Feature #14982
Updated by jjyr (Jinyang Jiang) over 6 years ago
Updated: https://bugs.ruby-lang.org/issues/14982#note-5
## Why
Ruby has evaluation all class/module names in top-level context(aka TOPLEVEL_BINDING).
As a user we basically hard to know how many names in the current context, is causing chaos in some cases. For example:
case 1:
Put common used errors class in a single file, like below
``` ruby
# utils/errors.rb
class FooError
end
class BarError
end
```
In other files under 'utils' we want to use those errors, so the best practice is to use `require_relative 'errors'` in each file we need.
``` ruby
# utils/binary_helper.rb
# we forget require errors
module BinaryHelper
# ...
raise BarError
# ...
end
```
But sometime we may forget to require dependencies in a file, it's hard to notice because
if RubyVM already execute the requires we still can access the name BarError,
but if user directly to require 'utils/binary_helper', he/she will got an NameError.
case 2:
Two gems use same top-level module name, so we can't use them together
## The Reason of The Problem
The reason is we let module author to decision which module user can use. ('require' is basically evaluation, highly dependent on the module author's design)

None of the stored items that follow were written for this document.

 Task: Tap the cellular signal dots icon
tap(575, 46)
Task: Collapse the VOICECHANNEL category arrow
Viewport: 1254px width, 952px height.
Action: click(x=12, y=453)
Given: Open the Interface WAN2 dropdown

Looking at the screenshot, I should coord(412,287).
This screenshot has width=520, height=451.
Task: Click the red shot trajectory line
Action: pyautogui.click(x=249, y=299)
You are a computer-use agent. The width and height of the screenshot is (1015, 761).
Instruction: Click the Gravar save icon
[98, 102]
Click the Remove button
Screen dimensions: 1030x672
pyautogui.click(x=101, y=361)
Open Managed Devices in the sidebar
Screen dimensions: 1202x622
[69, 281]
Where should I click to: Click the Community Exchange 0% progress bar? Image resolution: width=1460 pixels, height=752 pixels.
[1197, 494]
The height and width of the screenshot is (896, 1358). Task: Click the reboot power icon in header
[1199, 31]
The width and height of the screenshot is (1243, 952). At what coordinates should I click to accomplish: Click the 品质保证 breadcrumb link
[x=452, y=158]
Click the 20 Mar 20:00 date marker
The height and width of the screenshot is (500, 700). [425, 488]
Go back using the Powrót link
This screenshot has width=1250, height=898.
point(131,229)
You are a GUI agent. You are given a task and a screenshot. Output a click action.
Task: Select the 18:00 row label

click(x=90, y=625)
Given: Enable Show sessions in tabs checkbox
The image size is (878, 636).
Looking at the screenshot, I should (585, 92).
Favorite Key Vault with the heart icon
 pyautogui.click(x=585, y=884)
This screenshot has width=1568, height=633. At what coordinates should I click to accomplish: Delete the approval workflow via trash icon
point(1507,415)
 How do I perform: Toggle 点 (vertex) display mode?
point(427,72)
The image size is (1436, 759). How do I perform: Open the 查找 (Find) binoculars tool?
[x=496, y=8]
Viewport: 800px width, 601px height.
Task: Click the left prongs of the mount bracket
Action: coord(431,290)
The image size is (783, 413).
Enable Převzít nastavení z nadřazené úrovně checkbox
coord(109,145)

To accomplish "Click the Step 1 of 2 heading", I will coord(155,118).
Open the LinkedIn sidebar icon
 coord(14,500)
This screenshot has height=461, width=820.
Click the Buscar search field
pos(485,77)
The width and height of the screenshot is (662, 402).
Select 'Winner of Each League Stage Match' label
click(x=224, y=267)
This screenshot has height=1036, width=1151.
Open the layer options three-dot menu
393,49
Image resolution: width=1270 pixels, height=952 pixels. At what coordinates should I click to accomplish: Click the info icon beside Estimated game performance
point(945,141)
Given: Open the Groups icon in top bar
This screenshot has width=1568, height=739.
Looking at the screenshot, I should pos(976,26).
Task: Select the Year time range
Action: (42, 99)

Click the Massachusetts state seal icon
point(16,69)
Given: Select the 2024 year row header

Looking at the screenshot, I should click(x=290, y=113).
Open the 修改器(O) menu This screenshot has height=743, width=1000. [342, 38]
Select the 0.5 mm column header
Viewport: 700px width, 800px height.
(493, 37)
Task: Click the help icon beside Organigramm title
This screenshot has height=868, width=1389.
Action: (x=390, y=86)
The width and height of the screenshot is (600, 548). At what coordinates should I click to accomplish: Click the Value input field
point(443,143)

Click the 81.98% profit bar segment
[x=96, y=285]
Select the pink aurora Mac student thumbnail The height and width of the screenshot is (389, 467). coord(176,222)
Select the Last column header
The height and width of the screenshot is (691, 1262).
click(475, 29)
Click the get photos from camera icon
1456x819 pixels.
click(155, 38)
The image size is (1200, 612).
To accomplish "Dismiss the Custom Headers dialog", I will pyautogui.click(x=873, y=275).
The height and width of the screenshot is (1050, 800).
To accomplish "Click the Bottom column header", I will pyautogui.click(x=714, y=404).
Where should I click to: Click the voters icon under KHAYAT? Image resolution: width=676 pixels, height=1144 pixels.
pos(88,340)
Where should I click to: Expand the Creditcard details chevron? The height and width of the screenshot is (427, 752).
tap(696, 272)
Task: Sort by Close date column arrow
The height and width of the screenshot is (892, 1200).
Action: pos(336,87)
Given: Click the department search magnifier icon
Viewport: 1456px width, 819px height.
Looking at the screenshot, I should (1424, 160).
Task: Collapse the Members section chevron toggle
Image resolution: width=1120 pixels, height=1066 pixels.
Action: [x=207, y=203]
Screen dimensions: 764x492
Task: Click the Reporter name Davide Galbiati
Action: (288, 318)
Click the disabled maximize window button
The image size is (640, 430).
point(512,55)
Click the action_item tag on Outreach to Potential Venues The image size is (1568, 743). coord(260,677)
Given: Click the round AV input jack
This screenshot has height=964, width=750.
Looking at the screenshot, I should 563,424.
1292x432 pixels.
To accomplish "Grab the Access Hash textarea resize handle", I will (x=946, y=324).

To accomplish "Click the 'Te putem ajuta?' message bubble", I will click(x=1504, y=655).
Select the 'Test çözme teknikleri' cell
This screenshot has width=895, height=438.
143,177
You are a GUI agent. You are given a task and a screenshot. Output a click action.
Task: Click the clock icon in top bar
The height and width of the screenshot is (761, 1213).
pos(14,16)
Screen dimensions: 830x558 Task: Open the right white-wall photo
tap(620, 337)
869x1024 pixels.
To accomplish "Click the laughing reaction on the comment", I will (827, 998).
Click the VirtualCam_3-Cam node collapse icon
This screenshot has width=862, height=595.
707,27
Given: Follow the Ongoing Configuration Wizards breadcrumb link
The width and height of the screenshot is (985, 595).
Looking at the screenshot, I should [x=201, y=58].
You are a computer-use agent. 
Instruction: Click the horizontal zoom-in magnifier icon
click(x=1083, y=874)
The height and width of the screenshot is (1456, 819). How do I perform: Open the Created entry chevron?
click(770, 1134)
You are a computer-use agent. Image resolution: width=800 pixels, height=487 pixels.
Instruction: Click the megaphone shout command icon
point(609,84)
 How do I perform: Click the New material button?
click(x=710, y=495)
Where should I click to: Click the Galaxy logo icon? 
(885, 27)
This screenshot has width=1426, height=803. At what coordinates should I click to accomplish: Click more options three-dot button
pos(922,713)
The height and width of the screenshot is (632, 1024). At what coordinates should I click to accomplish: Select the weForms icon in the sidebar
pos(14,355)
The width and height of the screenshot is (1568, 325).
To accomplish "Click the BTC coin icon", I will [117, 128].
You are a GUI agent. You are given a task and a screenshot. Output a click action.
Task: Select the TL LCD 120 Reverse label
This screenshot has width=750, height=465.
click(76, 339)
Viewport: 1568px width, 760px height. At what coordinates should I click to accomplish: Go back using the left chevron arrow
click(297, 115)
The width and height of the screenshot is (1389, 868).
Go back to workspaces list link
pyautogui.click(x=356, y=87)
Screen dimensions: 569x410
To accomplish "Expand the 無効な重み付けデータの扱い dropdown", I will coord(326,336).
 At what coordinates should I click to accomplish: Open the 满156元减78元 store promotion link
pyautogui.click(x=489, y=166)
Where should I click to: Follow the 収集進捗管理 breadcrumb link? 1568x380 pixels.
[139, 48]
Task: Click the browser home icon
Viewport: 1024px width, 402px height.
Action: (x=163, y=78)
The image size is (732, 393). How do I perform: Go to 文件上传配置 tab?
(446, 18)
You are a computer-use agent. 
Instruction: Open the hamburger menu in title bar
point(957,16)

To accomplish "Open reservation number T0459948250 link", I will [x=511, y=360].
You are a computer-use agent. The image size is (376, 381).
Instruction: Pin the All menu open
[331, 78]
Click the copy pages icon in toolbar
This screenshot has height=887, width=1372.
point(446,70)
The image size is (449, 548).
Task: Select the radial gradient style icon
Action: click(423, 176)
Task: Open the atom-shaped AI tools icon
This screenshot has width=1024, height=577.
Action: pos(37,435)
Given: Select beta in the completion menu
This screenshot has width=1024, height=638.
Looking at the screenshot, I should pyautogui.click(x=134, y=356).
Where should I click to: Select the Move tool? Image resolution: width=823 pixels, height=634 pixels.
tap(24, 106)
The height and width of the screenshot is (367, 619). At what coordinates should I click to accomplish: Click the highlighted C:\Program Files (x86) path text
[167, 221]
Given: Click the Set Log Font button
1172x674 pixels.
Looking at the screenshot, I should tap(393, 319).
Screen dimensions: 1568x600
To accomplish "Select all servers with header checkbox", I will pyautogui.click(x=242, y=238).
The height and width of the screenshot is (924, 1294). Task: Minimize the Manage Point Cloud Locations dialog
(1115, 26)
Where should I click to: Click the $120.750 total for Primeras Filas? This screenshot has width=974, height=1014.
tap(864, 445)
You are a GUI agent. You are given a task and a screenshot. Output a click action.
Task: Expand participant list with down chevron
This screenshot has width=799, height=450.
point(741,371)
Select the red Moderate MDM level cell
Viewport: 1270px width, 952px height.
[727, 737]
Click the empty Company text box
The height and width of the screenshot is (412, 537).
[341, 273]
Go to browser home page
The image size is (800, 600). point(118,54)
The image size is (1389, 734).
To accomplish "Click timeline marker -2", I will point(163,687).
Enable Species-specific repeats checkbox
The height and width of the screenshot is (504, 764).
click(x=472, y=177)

But we should let users control which names to use and available in context. As many other popular languages dose(Rust, Python..)
I think the solution is basically the same philosophy compares to refinement feature.
## The Design
I propose an improved namespace to Ruby, to solve the problems and still compatible with the current Ruby module system.
``` ruby
class Foo
end
# introduce Kernel#namespace
namespace :Hello do
# avoiding namespace chaos
# Foo -> NameError, can't access TOPLEVEL_BINDING directly
# Kernel#import method, introduce Foo name from TOPLEVEL_BINDING
import :Foo
# in a namespace user can only access imported name
Foo
# import constant to another alias name
# can avoid writing nested module/class names
import :"A::B::C::D", as: :E
# require then import, for convenient
import :"A::B::C::D", as: :E, from: 'some_rb_file'
# import same name from two gems
import :"Foo", as: :Foo_A, from: 'foo_a'
import :"Foo", as: :Foo_B, from: 'foo_b'
# import names in batch
import %i{"A::B::C::D", "AnotherClass"}, from: 'some_rb_file'
# import and alias in batch
import {:"A::B::C::D" => :E, :Foo => Foo2}, from: 'some_rb_file'
class Bar
def xxx
# can access all names in namespace scope
[Foo, Foo_A, Foo_B]
end
end
end
Hello.class # -> module. namespace is just a module
Hello::Bar # so we do not broken current ruby module design
# namespace system is intent to let user to control names in context
# So user can choose use the old require way
require 'hello'
Hello::Bar
# Or user can use namespace system as we do in hello.rb
namespace :Example do
import :"Hello::Bar", as: :Bar
Bar # ok
Foo # name error, cause we do not import Foo in :Example namespace
end
Foo # ok, cause Foo is loaded in TOPLEVEL_BINDING
# define nested namespace
# more clear syntax than “module Example::NestedExample”
namespace :NestedExample, under: Example do
end
namespace :Example2 do
namespace :NestedExample do
end
end
```
Pros:
* Completely compatible with the current module system, a gem user can completely ignore whether a gem is write in Namespace or not.
* User can completely control which names in current context/scope.
* May solve the top module name conflict issue(depends on VM implementation).
* Avoid introducing new keyword and syntax.
* Type hint or name hint can be more accuracy under namespace(not sure).
Cons:
* Need to modify Ruby VM to support the feature.